Shannon Courtenay TKO3 Sasha Booker — Bantamweight — Stoppage at 1:57 of Round 3
Former WBA bantamweight champion Shannon Courtenay looked sharp in her return to action on home soil, dropping Booker in the second round with a flush left hand before finishing her with a sustained flurry against the ropes in the third. A clash of heads added a brief moment of controversy, but Courtenay had done real damage by then and the stoppage was warranted.
Teresa Makinen UD8 Chloe Watson — Scores: 77-75
Finnish national champion Teresa Makinen edged a close, competitive eight-rounder with consistent inside work and body shots. Watson pressed hard and had her moments, particularly in the middle rounds, but Makinen’s accuracy and control earned the narrow nod on the single scorecard.

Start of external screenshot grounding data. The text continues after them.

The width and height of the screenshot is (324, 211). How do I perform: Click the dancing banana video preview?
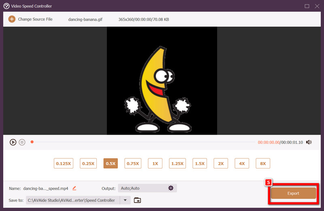point(162,81)
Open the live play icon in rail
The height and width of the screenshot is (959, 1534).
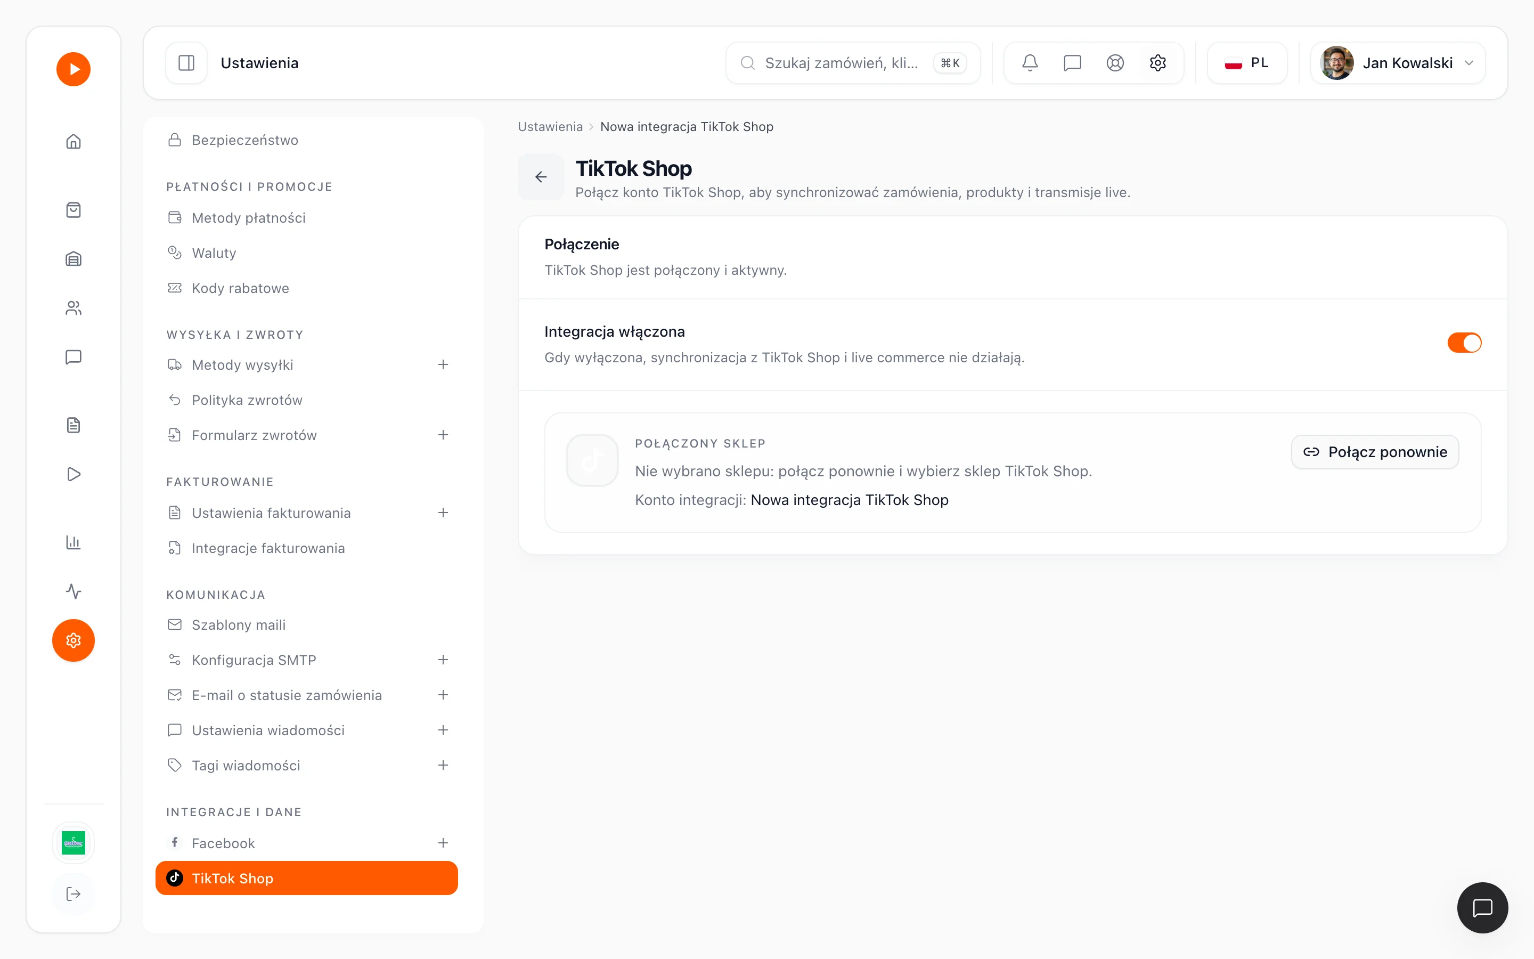tap(74, 474)
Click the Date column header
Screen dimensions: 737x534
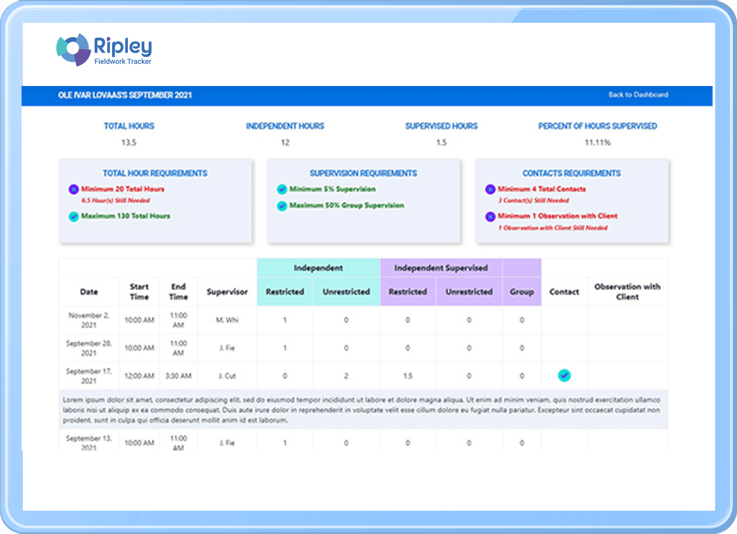(x=88, y=292)
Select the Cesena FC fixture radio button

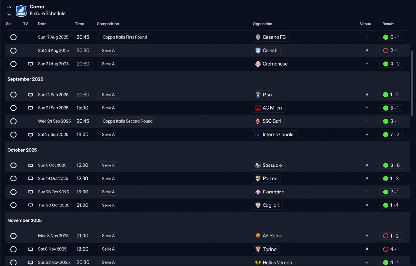pyautogui.click(x=13, y=37)
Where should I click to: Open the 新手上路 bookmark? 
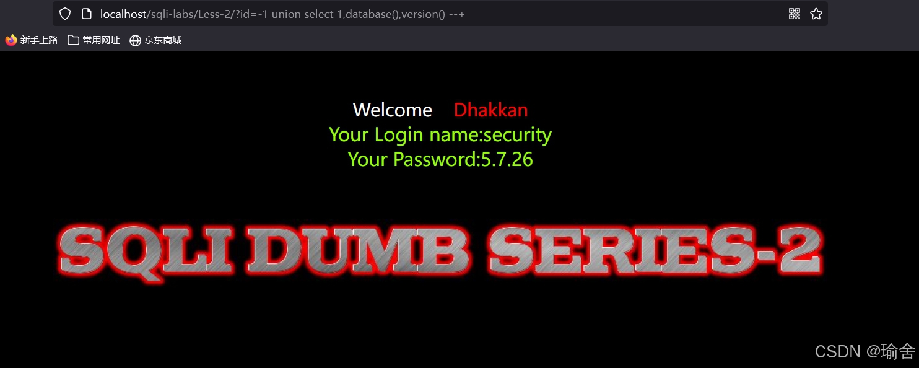coord(39,40)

Elizabeth Oshoba (10-0) TKO3 Chelsea Arnell — Stoppage at 0:42 of Round 3
Undefeated Nigerian prospect Elizabeth Oshoba dominated from the start with her right hand and body work, trapping Arnell on the ropes and forcing the stoppage early in the third. Oshoba looked like a serious future contender in her MVP debut.
Prelim Results: Arjon Basi KO2 Jake Price; Harvey Smith UD Juan Alberto Batista; Gemma Paige Richardson UD Johana Rajmont.
The card represented the culmination of a strategy MVP announced last month when it launched the MVPW platform alongside a multi-year ESPN broadcast deal. With Sky Sports carrying the UK broadcast and ESPN+ handling the American audience, Sunday’s event gave women’s boxing the kind of dual-market visibility that the sport has long needed. The next MVPW card, headlined by Alycia Baumgardner defending her unified super featherweight titles against Bo Mi Re Shin, is scheduled for April 17 at the Infosys Theater at Madison Square Garden.
If MVPW-01 was a proof of concept, the concept works. Three world-class main card performances, a deep undercard, and the kind of atmosphere that only comes when the fighters and the platform are both operating at the right level. Women’s boxing has more than one way to fill an arena now, and Sunday in London proved it.